İslâm dini lehinde ve aleyhinde münakaşa ve mücadeleler bakımından çok hareketli günlerdeyiz. Bizce mâlum bazı odaklar ve bazı basın organları gizli bir ittifak yapmış gibi görünüyor. Türk ve müslüman adı taşıyan bazı sözde aydınlar çeşitli kollardan hücum halindeler. Kur’ân-ı Kerîm’in sarih emirlerini, dinimizin değişmez ve asil hükümlerini hedef almış, yoğun bir sataşma ve saldırı. Ahlâk dışı müstehcen neşriyat rekor seviyede... Bir yandan sapık reformist düşünceler ile dindarlar yoldan çıkartılmaya çalışılırken, diğer yönden dinin temelleri sökülmeye uğraşılıyor. Kimi çıkmış, halkımızı domuz beslemeğe, haram olan domuz etini yemeye teşvik ediyor; kimi kadınların aybaşı hallerinde, o hasta durumda ailevî münasebet yasağımızı çiğnetmeye uğraşıyor; kimi bizim âdâb-ı muâşeretimize dil uzatıyor; kimi de sevgili Peygamberimizin hikmet dolu hadîs-i şerîflerini, karikatürleriyle güya tezyife yelteniyor... Ne büyük cüret ve kabalık!
Bizim şanlı bir tarihimiz, şerefli ve zarif bir kültürümüz, eşsiz bir maddî ve mânevî medeniyetimiz vardır. Aramızdan türeyen bazıları, sanki ezelden beri Avrupalı, Frengi meşrepli, kâfir asıllı imişler gibi kendi öz benliğine ters bir yol tutturmuş gidiyor. Aşağılık kompleksi ile kontrolsüz, münakaşasız, tefekkürsüz, tereddütsüz alafrangayı kendine esas kabul etmiş, sosyal ve kültürel kanunlardan habersiz, bize özgü zevklere, asil örf ve âdetlerimize, İslâmî törelerimize, inancımıza, ibadetlerimize sataşıyor. Kör bir inat ve bayat bir alafranga modası, “Garp daima iyidir, Şark hep fena” gibi bir hasta zihniyet...
Artık iyice anlaşılıyor ki üstelik halka yol gösterme iddiasında olan birtakım kalemşorlarımız hiç de iyi yetişmemişlerdir.

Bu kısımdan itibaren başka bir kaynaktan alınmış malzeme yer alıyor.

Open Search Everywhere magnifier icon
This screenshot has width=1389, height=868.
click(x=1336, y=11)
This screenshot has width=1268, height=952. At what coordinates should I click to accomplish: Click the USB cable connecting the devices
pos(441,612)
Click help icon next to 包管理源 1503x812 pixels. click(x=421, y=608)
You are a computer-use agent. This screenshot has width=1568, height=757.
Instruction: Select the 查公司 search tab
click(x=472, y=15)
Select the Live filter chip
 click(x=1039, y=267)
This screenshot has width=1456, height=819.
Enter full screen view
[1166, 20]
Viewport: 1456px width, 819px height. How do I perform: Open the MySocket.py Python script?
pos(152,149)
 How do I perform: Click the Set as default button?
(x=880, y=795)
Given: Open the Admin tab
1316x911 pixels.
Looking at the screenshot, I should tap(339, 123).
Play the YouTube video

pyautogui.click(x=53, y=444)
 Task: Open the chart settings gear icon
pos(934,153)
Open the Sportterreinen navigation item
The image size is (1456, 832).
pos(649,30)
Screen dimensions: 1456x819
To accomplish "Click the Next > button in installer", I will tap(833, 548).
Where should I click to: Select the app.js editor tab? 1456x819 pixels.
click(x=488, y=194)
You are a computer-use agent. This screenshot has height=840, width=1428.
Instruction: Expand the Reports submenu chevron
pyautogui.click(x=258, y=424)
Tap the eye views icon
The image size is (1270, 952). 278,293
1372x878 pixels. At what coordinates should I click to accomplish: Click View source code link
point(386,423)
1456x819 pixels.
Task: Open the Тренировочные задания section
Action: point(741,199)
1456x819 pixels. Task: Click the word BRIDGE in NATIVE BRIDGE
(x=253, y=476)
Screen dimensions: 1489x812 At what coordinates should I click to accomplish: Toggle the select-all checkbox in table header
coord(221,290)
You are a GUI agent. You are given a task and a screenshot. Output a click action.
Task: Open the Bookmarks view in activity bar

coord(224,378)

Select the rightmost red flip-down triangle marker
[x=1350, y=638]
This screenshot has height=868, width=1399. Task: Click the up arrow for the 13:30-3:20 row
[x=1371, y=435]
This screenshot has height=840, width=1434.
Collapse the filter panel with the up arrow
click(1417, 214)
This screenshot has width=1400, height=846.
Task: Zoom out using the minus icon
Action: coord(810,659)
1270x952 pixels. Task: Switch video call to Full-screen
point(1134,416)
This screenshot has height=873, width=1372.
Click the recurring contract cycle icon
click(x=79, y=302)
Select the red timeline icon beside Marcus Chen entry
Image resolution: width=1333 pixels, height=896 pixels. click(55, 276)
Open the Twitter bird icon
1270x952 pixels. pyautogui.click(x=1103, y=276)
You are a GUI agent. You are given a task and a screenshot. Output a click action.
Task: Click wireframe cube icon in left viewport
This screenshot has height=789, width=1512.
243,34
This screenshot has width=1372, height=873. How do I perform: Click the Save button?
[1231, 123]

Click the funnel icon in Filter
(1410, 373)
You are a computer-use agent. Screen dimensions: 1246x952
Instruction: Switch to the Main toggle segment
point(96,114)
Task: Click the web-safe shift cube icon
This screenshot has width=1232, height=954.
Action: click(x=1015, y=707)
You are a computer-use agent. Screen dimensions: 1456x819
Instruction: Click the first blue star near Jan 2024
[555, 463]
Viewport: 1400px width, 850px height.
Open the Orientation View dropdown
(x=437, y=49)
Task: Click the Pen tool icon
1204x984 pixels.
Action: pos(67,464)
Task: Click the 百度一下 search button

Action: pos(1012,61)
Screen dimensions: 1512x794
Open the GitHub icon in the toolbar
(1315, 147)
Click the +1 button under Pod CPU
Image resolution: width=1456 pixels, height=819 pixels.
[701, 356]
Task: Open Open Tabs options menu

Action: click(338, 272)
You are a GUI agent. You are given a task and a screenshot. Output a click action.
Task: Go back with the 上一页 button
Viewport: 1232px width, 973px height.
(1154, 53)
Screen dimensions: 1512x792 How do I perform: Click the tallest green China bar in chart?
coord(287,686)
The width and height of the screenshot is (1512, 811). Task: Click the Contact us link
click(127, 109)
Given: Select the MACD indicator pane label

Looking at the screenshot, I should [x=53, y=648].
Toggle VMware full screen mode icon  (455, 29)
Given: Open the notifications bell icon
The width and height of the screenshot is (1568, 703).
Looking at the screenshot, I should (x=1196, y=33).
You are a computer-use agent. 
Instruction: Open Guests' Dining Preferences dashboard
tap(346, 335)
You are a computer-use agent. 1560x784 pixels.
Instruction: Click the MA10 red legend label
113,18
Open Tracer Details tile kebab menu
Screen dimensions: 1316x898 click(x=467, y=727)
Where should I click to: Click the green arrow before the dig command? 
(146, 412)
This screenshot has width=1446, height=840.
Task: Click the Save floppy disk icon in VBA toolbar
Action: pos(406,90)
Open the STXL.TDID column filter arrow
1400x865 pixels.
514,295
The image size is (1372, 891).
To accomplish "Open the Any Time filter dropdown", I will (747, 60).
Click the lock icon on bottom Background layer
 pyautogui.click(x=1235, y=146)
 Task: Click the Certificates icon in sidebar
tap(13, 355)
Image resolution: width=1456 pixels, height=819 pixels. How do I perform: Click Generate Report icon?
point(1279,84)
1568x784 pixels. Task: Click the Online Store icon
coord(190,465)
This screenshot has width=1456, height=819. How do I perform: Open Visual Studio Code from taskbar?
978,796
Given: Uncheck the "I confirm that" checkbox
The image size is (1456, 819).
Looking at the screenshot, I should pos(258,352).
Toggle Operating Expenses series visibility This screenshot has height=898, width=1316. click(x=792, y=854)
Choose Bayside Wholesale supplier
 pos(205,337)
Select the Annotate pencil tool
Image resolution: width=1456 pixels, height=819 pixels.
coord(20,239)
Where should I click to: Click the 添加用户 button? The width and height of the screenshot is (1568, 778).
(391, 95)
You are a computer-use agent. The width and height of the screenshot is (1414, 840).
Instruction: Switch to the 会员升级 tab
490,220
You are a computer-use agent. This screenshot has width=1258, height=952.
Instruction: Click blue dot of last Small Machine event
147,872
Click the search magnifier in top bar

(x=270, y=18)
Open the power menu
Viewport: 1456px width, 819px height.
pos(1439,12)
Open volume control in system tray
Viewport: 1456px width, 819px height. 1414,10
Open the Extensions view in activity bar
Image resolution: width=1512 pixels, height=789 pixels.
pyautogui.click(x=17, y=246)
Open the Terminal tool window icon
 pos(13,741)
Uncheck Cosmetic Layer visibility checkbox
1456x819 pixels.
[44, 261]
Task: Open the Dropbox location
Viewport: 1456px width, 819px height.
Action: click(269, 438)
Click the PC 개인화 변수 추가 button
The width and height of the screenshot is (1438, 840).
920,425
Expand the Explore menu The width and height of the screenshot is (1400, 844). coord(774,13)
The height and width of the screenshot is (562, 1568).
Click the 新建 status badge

Yarım asırlık laik millî eğitim, halkımıza şahsiyet verememiş, kendi öz kültür ve medeniyetini benimsetememiş. Bu korkunç bir netice... Bu hastalıktan kendini ancak dinine sarılanlar kurtarabilmiştir.
Bu yarım yamalak saldırgan kişiler hiç de medenî ve centilmen değildir; çünkü velinimeti olan halkının zihniyetine, kanaatine, inancına, kültürel şahsiyetine gerçek saygıları yok; kendi menfaatleri bahis konusu olunca dillerinden düşürmedikleri “din ve vicdan hürriyeti”ne içten inanıp onu benimseyememiş; dindarlara karşı baskı unsuru olarak kullanmaya alıştıkları demokrasi ve laiklik sadece lafta ve nazariyatta kalıyor.
İkincisi: Bu beyzâdeler, dinî konularda fevkalade cahil kalmış, çağ dışı duruma düşmüşler. Dünyanın modern ülkelerinde yapılan yeni İslâmî araştırmaları, fikir tarihindeki yeni gelişmeleri bilmiyorlar. Yakınlarda İslâm’ı seçen büyük çağdaş mütefekkirleri duymamışlar galiba.
İntisap ettikleri Batı medeniyetinde bira, içki, faiz, sigara, domuz eti... aleyhinde modern çalışmalar var. Batı günden güne İslâm’a yaklaşırken bizimkiler neden tersine tersine giderler bilmem!
Gelelim biz müslümanlara!
Artık şu koparılan yaygaralar, çıkartılan şirret şamatalar, döndürülen dolaplardan ibret almalı, uyanmalıyız. Eğitimin, öğretimin, telkinin, propagandanın, basının, gazetenin, mecmuanın önemini, hükümetleri sarsan, bakanları düşüren gücünü görmek, sesimizi duyurmak için bu sahaya gereken önemi vermek zorundayız.
Bir avuç insan; halkına, milliyetine, ecdadına, inancına ters düşmüş bir avuç izansız yarı münevver, bir kaşık suda fırtına koparıp, büyük gerçekleri çarpıtıp efkâr-ı umûmiyeyi şaşırtabiliyor.
Bazı teröristlerin ellerinde büyük malî imkânlar, geniş propaganda vasıtaları var; doğruyu eğri, eğriyi doğru; iyiyi kötü, kötüyü iyi gösterebiliyorlar. Bilimsellik ve modernlik maskesi kullandıkları için büyük kitle bunlara kapılıyor, gerçeği görenler ise biraz hayret, biraz da ibretle onları seyrediyor, âkıbetlerini gözlüyor, küskün ve suskun duruyor. Biz işin iç yüzünü bilen, gerçeği gören vatan evlatları olarak susmamalıyız. Hakkın ve hayrın söylenmesi gerektiği zaman susmak büyük günahtır; emr-i mâruf ve nehy-i münker dinimizin en önemli farzlarından, bizim en mühim görevlerimizden biridir. Bir de biz konuşmaya başlasak, herkes hangi fikrin ekseriyette olduğunu anlayacak; kötü niyetli ve çarpık zihniyetliler, bu muhteşem kalabalıktan ürkecek, korkup sinecek; olaylardan üzgün ve milletin kendini savunma azminden yese düşmüş hayırhah kişilerin yüzü gülecek, canlarına can katılacak.
İçinde bulunduğumuz hiçbir ortam ve toplantıda kendi öz İslâmî görüşünüzü açıklamaktan, saldırganlara ilmin, mantığın, imanın yolunu göstermekten –Allah aşkına– bir an bile geri durmayınız sevgili okuyucularım; çünkü bu da İslâmî cihadın en asil cephelerinden biridir.